Canterbury Archaeological Trust excavation in the cathedral precincts

Two other speakers at the conference will also be lecturing on Canterbury and Kent in the next few months for the Canterbury Historical and Archaeological Society [CHAS]. Firstly, Dr Stuart Palmer will be speaking in on 9 January 2019 on ‘Dining together: banquets, breakfasts and corporate solidarity in early Tudor Canterbury’; while Professor Jackie Eales will consider ‘Kent and Turkish piracy in the 17th century’ on 13 March 2019. Additionally from the Centre and for CHAS, Professor Louise Wilkinson will discuss ‘Women and chivalry’ on 14 November 2018, and in the following month Professor Kenneth Fincham (also speaking at the Centre’s Tudors and Stuarts History Weekend April 2019 on the making of the King James Bible) will assess ‘Anglicanism and revolution in 17th century England’. And just to highlight the versatility of the Centre’s staff, I’ll be speaking at the joint Centre and Friends of Canterbury Archaeological Trust [FCAT] September lecture on ‘Pigs in medieval Kent’.

Pilgrims arriving at Canterbury Cathedral

Friday was busy too, and I very briefly joined Louise and Dr Emily Guerry (University of Kent) at the cathedral’s stained glass studio where Leonie Seliger and Dr Rachel Koopmans gave us a preview of their important work on one of the earliest windows in the Becket miracles stained glass windows sequence. This pilot project, funded by the Friends of Canterbury Cathedral, has allowed them to look in detail at the main panels in this window. Without, I hope, giving anything away because their findings will be released to the press very shortly they have made some startling discoveries that will even more put the cathedral’s stained glass on the map for late 12th century glass. Moreover, their discoveries will pose lots more questions about the nature of stained glass workshops at the premier churches in western Christendom during this period, and especially the links between England and France. While other questions will focus on the (hierarchical) relationship between writing and images in the creation of these windows and how each may have been expected to ‘work’ separately and together for different audiences, and how the emphasis seems to have changed over time within the sequence of windows. All of this is very exciting and hopefully is merely the start of a much bigger project that will allow Leonie and Rachel to examine in detail all the Becket windows.
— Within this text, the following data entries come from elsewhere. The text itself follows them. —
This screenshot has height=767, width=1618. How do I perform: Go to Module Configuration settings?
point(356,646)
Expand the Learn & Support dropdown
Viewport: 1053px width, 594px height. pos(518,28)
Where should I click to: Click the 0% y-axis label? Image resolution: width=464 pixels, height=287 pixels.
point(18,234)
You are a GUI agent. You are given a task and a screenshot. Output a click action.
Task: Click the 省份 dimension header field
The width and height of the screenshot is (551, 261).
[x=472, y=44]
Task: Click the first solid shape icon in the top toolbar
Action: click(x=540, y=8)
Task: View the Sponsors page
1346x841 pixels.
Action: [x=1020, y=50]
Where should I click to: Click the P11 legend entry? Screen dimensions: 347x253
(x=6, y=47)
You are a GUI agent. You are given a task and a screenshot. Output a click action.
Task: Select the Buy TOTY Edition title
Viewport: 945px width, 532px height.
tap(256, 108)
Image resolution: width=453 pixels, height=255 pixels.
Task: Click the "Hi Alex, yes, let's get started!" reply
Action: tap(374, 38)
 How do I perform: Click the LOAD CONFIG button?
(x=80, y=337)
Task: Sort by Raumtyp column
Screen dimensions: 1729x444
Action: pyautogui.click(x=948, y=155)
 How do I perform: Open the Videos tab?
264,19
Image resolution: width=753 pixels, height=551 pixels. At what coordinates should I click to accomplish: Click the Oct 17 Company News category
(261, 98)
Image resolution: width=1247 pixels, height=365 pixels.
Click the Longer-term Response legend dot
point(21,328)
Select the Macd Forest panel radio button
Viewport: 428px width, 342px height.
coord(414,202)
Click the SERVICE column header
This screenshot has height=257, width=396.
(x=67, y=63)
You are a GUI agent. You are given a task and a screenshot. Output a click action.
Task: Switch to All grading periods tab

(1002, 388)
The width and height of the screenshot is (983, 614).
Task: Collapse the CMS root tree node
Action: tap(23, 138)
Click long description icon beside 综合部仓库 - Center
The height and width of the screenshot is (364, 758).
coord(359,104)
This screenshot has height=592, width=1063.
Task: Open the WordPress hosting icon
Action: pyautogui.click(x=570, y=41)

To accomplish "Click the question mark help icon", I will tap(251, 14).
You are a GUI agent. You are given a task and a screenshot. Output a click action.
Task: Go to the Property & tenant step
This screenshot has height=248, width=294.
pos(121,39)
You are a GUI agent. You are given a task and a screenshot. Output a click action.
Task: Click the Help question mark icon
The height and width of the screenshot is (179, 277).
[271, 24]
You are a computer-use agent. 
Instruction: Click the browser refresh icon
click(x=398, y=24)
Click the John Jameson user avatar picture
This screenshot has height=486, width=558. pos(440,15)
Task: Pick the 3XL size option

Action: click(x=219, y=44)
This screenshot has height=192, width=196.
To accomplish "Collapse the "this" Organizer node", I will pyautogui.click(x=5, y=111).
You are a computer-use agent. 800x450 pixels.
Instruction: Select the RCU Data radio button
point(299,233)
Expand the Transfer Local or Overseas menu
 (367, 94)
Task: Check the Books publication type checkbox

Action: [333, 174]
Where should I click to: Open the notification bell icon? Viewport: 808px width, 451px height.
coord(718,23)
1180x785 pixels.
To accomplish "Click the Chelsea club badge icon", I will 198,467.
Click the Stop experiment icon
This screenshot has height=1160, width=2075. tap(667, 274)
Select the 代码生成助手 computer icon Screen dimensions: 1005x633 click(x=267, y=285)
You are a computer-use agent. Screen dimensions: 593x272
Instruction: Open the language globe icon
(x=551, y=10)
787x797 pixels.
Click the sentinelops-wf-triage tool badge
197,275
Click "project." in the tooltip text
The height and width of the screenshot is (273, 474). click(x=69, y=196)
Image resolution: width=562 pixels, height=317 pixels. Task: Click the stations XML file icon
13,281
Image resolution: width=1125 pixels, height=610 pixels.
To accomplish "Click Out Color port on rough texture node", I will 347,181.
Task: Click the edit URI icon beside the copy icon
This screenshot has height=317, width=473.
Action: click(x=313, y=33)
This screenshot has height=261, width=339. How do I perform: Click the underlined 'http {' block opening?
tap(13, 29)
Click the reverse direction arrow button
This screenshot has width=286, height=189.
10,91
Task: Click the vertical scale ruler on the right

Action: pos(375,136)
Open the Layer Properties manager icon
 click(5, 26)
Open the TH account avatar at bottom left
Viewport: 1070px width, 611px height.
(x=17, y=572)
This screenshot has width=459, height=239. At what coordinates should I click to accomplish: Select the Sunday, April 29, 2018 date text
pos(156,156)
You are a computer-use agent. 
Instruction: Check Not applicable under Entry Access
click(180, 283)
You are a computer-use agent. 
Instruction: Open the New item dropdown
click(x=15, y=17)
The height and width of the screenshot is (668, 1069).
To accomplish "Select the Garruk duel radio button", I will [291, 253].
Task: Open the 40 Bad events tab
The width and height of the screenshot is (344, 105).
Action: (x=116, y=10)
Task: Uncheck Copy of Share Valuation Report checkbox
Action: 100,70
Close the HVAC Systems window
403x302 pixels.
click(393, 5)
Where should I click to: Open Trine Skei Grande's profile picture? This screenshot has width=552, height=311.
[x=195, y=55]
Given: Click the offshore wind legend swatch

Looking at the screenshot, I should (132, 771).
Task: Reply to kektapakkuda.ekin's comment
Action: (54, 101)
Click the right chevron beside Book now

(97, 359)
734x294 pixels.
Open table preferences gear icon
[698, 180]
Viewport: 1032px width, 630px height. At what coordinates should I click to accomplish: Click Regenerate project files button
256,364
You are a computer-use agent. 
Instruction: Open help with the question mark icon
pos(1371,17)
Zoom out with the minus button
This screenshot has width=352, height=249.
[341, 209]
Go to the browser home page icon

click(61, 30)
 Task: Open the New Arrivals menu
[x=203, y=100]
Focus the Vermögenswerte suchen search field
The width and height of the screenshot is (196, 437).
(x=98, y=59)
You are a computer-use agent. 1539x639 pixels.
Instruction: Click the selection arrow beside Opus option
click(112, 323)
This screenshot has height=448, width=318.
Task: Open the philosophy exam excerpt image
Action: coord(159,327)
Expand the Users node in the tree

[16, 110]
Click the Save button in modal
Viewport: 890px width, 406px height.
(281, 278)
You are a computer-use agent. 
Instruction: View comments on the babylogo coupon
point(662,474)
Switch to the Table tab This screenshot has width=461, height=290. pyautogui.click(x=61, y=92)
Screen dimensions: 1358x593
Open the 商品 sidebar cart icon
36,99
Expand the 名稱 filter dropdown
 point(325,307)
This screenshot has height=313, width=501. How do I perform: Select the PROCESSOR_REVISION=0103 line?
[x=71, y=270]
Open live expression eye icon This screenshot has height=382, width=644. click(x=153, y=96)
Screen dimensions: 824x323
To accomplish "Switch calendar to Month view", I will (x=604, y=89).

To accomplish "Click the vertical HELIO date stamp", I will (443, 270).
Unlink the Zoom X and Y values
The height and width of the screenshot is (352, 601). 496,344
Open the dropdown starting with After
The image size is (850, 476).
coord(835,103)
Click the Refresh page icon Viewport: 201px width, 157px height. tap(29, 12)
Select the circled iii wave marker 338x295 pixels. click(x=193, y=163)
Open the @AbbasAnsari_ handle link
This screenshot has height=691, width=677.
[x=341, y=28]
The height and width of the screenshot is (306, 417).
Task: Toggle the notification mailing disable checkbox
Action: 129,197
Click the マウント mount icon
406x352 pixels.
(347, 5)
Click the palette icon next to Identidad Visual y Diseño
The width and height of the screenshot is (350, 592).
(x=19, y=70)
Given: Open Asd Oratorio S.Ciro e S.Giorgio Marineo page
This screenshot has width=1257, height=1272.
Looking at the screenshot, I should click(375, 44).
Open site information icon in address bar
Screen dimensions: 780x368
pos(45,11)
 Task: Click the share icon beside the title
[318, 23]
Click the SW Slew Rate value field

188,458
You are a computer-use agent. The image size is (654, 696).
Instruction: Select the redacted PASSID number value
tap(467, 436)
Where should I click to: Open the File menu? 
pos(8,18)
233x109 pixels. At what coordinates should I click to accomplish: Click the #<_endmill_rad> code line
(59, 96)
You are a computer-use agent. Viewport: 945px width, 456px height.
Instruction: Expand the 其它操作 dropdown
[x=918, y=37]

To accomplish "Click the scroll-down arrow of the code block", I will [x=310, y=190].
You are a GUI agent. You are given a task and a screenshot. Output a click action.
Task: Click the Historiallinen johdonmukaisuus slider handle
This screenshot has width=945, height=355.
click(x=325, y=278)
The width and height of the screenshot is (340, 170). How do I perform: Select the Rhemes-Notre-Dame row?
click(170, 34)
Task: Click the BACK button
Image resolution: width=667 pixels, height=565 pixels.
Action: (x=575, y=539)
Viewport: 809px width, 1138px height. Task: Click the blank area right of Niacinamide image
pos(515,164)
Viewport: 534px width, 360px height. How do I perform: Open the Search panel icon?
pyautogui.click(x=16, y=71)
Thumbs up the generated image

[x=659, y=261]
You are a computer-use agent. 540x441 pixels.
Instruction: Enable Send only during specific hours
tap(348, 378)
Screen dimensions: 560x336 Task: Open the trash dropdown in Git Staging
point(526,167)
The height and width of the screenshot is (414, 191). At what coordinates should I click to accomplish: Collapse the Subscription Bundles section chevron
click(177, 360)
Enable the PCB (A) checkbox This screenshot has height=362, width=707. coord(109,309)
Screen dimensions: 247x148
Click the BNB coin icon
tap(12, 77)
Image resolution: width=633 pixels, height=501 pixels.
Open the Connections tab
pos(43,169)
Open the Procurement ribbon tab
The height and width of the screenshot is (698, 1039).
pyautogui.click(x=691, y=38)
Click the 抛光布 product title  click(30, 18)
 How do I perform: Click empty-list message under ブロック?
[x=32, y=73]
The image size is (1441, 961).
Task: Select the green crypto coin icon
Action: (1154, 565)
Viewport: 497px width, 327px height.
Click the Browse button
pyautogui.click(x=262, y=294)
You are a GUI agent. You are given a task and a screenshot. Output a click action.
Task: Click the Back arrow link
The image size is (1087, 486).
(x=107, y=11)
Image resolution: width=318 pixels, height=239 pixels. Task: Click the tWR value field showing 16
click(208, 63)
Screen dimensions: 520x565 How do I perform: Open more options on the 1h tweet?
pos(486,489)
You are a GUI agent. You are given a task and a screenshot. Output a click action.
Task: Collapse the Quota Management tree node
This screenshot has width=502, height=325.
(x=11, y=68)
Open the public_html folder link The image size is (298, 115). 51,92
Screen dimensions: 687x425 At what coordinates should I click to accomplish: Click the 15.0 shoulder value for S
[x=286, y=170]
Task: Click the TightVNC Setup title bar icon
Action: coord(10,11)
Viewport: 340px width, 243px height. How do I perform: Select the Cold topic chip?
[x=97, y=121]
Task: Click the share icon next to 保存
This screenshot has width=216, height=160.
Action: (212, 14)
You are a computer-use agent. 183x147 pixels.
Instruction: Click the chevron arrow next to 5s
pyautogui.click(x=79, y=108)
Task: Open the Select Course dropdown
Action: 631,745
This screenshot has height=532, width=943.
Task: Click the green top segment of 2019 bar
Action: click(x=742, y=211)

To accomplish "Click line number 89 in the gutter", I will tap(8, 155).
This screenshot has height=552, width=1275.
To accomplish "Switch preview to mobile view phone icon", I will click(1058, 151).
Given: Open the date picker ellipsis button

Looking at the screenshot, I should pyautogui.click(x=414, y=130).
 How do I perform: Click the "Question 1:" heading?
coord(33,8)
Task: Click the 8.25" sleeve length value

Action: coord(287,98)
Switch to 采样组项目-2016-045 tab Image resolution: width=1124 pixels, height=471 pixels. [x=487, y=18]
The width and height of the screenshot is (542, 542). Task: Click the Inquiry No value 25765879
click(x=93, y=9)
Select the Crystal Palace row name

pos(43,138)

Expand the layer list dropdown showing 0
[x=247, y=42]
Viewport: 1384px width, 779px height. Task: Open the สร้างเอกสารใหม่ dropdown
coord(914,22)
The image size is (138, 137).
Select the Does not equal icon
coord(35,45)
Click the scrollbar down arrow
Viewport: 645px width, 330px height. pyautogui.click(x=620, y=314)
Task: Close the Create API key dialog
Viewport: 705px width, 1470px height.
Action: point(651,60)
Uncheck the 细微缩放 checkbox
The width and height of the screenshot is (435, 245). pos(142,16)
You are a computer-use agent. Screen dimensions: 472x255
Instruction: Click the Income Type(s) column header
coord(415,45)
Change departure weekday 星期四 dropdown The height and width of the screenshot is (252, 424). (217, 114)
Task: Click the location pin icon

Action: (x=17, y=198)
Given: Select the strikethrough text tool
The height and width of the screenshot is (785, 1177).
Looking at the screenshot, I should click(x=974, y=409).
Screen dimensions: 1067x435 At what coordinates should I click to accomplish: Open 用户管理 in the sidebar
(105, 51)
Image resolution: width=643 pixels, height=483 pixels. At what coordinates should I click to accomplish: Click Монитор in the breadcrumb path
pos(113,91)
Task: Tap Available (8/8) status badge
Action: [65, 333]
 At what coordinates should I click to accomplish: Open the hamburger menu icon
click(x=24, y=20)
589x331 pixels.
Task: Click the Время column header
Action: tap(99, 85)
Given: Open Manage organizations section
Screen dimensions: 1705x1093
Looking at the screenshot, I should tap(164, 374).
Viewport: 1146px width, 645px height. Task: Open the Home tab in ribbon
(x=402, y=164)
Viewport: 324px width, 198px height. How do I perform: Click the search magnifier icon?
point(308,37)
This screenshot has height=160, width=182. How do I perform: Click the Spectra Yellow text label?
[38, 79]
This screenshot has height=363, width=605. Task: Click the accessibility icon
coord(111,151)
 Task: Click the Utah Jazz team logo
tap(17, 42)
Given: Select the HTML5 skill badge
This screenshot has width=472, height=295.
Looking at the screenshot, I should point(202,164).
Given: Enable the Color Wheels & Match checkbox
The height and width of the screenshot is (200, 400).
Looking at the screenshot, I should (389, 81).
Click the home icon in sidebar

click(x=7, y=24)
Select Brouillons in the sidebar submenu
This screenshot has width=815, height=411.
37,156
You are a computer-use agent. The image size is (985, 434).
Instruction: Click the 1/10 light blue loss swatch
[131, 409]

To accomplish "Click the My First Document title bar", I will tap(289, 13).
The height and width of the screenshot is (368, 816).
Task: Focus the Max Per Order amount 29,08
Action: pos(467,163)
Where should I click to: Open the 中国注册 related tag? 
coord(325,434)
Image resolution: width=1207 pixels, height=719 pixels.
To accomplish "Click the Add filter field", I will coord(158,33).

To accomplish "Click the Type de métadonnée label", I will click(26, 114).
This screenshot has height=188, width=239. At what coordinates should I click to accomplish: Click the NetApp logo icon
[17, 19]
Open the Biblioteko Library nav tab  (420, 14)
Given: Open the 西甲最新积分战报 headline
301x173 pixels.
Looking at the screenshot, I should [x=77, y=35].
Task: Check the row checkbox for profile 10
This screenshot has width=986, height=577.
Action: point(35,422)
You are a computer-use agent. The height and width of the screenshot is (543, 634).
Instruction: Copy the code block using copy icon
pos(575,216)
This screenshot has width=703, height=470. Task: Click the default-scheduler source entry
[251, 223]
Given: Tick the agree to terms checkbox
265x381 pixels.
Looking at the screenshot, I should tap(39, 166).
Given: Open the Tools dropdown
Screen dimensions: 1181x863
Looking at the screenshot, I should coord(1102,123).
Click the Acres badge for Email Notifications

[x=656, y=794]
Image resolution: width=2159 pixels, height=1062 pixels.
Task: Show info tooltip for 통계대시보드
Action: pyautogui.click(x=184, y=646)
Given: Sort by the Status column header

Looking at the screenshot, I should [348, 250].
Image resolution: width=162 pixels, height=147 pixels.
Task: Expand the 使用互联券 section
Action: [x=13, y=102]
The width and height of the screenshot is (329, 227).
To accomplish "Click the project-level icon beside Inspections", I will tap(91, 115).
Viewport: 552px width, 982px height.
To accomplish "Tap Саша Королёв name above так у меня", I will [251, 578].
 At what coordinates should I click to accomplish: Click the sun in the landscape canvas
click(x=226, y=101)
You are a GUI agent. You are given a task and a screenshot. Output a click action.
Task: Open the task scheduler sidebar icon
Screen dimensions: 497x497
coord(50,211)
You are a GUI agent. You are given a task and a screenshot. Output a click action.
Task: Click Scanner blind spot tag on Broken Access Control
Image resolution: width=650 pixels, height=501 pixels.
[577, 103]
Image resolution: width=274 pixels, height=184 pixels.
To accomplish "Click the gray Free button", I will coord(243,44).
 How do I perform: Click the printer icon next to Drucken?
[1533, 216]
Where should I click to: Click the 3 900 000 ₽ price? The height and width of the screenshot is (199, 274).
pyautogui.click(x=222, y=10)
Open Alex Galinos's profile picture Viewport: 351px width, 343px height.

Finally, it is now just over a month to the Michael Nightingale Memorial Lecture on Tuesday 25 September at 7pm (wine reception from 6.30pm) in Old Sessions House, which is a joint venture between the Centre and the Agricultural Museum, Brook. The speaker this year will be Professor Peter Vujakovic, a well-known member of CCCU’s Geography department, and his title is ‘The map as biography: maps, memory and the Kent landscape’. Do come along to this free event (voluntary retiring collection) because this is a fascinating and very exciting topic – no booking required, I hope to see you there.